I grew up on an island in New Port Richey, FL. My parent's dock was on a bayou that is currently popular with a number of fishing guides for redfish and snook. It's where I currently keep my 16 foot flats skiff. I grew up fishing, but didn't get out much in college and law school. After practicing law for about 4 to 5 years, I was able to slow and incorporate fishing back into my routine. I enjoyed being able to buy the gear I'd always wanted, but always knew it was never about the rod or reel in the first place. I fished a few tournaments and won an inshore saltwater tournament out of Tarpon Springs, the Peter T. Assimack Memorial tournament with a friend of mine a few years back. Most recently, I came to work full time for a few friends of mine. They started an e-commerce company about 7 years ago. Then about a year and a half ago, they started Live to Fish. A fishing tackle and apparel company with both a brick and mortar location and website. The showroom is in a 13,100 square foot building located at the following address: LIVE TO FISH, 9942 STATE ROAD 52, HUDSON, FL 34669. The website is www.livetofish.com I came here full time in February of 2017. It's been a big transition from working in a law firm, but I definitely enjoy it. I'm not down on the sales floor. My work involves issues that are a bit removed from customer involvement, but I still contribute to what we should stock, post articles to our blog, and enjoy the camaraderie here.

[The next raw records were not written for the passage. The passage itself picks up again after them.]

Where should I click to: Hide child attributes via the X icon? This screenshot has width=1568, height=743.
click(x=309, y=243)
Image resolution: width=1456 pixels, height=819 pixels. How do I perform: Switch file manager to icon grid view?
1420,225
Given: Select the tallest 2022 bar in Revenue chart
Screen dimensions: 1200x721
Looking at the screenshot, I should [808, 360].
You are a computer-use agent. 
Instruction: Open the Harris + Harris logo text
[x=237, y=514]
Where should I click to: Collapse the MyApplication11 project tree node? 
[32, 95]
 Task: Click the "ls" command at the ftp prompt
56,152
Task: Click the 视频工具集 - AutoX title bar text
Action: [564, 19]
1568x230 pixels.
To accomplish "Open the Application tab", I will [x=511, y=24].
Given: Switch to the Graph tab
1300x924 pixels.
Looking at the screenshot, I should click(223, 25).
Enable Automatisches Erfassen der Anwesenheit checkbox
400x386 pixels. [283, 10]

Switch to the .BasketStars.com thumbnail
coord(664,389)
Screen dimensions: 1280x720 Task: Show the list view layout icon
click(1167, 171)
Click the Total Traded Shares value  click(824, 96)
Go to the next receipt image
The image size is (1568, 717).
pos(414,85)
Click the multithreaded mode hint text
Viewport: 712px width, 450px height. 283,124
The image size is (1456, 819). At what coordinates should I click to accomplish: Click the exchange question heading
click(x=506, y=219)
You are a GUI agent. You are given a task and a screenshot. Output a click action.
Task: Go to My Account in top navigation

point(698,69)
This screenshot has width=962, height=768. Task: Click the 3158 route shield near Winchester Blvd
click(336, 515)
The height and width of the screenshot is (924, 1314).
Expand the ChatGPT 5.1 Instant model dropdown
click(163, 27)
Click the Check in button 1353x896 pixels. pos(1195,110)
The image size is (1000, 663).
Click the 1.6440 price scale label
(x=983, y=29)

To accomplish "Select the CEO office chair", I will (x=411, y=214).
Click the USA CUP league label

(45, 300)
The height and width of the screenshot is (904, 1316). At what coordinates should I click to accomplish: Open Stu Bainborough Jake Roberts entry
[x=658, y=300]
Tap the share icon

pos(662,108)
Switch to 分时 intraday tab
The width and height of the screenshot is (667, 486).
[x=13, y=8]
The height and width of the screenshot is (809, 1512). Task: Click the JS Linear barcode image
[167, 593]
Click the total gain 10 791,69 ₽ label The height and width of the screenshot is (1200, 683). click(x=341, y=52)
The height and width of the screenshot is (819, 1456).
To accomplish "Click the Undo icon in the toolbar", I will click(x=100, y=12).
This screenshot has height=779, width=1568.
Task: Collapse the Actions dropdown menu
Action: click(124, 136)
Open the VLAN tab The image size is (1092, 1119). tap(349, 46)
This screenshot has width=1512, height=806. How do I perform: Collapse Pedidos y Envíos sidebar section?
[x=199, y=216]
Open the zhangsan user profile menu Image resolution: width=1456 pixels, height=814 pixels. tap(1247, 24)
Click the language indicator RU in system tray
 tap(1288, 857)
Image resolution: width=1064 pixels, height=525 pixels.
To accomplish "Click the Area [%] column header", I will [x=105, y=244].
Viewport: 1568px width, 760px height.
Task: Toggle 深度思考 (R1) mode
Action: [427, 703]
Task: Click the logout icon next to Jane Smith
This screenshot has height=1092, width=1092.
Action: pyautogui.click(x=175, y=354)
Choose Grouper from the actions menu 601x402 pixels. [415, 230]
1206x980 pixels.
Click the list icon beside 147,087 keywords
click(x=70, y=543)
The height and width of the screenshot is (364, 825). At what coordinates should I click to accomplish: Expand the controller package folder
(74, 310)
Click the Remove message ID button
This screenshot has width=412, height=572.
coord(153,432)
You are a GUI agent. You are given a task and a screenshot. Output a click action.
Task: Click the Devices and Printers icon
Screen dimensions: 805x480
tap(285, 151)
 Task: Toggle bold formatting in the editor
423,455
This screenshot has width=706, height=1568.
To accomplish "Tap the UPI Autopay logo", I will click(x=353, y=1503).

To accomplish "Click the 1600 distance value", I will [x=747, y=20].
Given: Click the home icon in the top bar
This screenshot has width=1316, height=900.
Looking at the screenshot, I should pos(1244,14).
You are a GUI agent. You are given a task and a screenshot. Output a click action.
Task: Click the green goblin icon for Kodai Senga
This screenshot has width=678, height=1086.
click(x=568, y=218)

I built a 16 foot wooden skiff, center console, and chose the brand new 2017 Yamaha F25 to power it. I'm going to install a micro jack plate and probably trim tabs. It's a flat bottom boat but it stays dry in a chop. I think that's due to the extended toe rail that acts as splash rail. I get about 28 to 29 mph, WOT. There's an oval shaped 30 gallon livewell under the front deck. I often debate over whether I should even keep it because I much prefer to fish with artificials or fly fish. However, I figure I'll use when I take out someone who is a live bait fan, or I'm in a situation where that would simple work best. I like the dealer discount I get to share in on tackle. We're also a Costa Del Mel dealer. Never in my life did I ever think that a hobby like fishing would have anything to do with my career. However, I've been praying for the best plan for some time now. I'm happy to share any news or info I have, so don't hesitate to contact me.


----------



## zthomas (Jan 14, 2014)

Good to see you here, Josh. Skiff sounds awesome -- would love to see some photos.
Zack


----------



## Guest (Aug 14, 2017)

Thank you Zack. I've been enjoying the forum. There are some great members and excellent information. I'm attaching a photo of the Loophole taken this weekend. I changed out the console I had installed to a smaller console and installed an aluminum leaning post type seat. I still need to repaint the deck and hull.


----------